Given text |
A pharma millionaire is suing four hunters for $7 million, and the results will have a huge impact

OnX is an app that’s intended to help hunters find public land so they can go after deer, elk, or whatever they happen to be hunting. At first glance, that may not seem like news, but users of that app get an invaluable view of just who owns the property around them, which is critical when trying to reach public lands where hunting is legal. They have also gotten a very clear view of something that is otherwise hidden from the public: how corporations, millionaires, and billionaires have blocked out huge chunks of public property so that they alone can access it—without paying a dime.

They do this by creating public land “islands,” areas that are surrounded by privately held property. The public lands in these islands become de facto parts of the surrounding property. In most states, there is absolutely no rule that says the property owners have to do anything to allow access to that island of land.

Now, in what may be one of the most egregious case of someone using their power and wealth to bully both local residents and officials, drug company executive Fredric Eshelman—net worth $380 million—is trying to make the situation even worse. He’s trying to block off huge areas of land even when he doesn’t surround them, by pressing a case that would make it much easier to prevent the public from reaching public land.

In the process, Eshelman is trying to financially destroy four hunters for “trespassing,” even though they literally never set one foot on his property. The outcome of this case will affect not just hunters and fishermen, but hikers, bird watchers, artists, photographers, and anyone who simply wants to access land that belongs to all of us.

Record excerpts |
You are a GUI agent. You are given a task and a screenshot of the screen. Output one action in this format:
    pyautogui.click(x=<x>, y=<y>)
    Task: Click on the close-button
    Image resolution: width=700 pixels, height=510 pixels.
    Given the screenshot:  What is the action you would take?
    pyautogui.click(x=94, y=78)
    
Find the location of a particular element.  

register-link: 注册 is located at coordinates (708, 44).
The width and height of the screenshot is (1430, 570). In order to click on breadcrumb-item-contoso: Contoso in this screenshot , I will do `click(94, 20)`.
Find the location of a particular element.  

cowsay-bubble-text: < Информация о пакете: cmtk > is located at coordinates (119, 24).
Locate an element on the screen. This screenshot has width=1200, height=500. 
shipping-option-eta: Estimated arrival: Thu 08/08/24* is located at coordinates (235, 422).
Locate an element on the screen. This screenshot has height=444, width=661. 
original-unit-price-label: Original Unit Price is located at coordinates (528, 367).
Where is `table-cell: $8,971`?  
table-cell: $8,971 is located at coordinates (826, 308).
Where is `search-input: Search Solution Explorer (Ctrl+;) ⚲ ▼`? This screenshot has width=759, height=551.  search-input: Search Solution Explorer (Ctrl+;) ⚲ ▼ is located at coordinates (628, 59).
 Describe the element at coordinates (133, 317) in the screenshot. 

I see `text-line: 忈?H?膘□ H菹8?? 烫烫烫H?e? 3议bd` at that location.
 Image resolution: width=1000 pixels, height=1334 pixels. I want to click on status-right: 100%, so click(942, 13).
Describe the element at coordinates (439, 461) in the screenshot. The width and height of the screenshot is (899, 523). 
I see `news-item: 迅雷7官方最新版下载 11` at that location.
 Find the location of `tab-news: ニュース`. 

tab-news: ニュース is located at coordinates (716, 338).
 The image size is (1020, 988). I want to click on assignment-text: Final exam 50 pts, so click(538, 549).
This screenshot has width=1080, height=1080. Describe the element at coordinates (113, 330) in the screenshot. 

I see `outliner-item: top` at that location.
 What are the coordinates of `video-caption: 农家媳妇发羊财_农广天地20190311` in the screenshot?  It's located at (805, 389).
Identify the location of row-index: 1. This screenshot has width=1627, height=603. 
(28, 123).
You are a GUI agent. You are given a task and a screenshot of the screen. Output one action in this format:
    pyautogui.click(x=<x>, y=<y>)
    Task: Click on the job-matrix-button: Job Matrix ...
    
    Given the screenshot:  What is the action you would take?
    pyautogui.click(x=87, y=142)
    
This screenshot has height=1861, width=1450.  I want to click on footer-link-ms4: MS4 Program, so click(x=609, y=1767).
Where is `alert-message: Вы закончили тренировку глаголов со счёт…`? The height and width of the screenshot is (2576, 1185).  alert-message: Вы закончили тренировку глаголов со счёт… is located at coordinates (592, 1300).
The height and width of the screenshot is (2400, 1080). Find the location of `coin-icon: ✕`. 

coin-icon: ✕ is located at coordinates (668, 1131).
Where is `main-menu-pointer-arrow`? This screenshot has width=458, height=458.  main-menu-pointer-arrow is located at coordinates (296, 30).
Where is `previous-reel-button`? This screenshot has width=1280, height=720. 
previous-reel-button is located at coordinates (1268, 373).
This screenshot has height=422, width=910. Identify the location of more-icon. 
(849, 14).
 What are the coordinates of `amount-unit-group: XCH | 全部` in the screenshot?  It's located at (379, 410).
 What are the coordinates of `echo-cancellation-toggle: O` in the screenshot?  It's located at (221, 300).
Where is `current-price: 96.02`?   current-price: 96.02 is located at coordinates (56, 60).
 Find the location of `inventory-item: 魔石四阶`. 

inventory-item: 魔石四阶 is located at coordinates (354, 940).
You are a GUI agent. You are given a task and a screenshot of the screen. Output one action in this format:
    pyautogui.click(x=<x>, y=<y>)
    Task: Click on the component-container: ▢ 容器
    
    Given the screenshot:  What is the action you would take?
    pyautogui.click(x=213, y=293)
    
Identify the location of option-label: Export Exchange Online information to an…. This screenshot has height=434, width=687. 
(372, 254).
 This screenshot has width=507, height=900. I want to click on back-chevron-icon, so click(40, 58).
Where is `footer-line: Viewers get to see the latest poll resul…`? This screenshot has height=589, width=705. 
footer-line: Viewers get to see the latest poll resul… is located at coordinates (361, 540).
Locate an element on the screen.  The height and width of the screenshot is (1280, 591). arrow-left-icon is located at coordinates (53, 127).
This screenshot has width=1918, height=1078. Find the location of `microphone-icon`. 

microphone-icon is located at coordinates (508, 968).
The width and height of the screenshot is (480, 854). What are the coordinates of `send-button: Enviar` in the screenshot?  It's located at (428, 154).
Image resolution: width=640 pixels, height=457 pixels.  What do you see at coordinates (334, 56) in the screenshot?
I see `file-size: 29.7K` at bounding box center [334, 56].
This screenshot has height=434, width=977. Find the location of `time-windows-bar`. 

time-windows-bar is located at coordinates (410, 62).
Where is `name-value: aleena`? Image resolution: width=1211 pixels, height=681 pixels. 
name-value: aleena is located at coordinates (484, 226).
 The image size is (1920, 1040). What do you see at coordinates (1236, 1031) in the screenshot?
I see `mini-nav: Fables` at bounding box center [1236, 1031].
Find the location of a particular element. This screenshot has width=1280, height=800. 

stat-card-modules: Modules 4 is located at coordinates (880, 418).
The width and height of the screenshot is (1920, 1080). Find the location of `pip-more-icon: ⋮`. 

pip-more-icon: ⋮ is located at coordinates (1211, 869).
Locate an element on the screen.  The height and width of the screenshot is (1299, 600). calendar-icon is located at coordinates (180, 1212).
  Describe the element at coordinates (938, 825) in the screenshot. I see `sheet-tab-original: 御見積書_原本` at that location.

Exercises |
[1] According to the article about the hunters' lawsuit, what is Fredric Eshelman's net worth?
[2] Translate this sentence from the article about the hunters' lawsuit into Spanish: "They do this by creating public land “islands,” areas that are surrounded by privately held property."

Task-by-task answers |
[1] $380 million

[2] Lo hacen creando «islas» de tierras públicas, zonas que están rodeadas por propiedades de titularidad privada.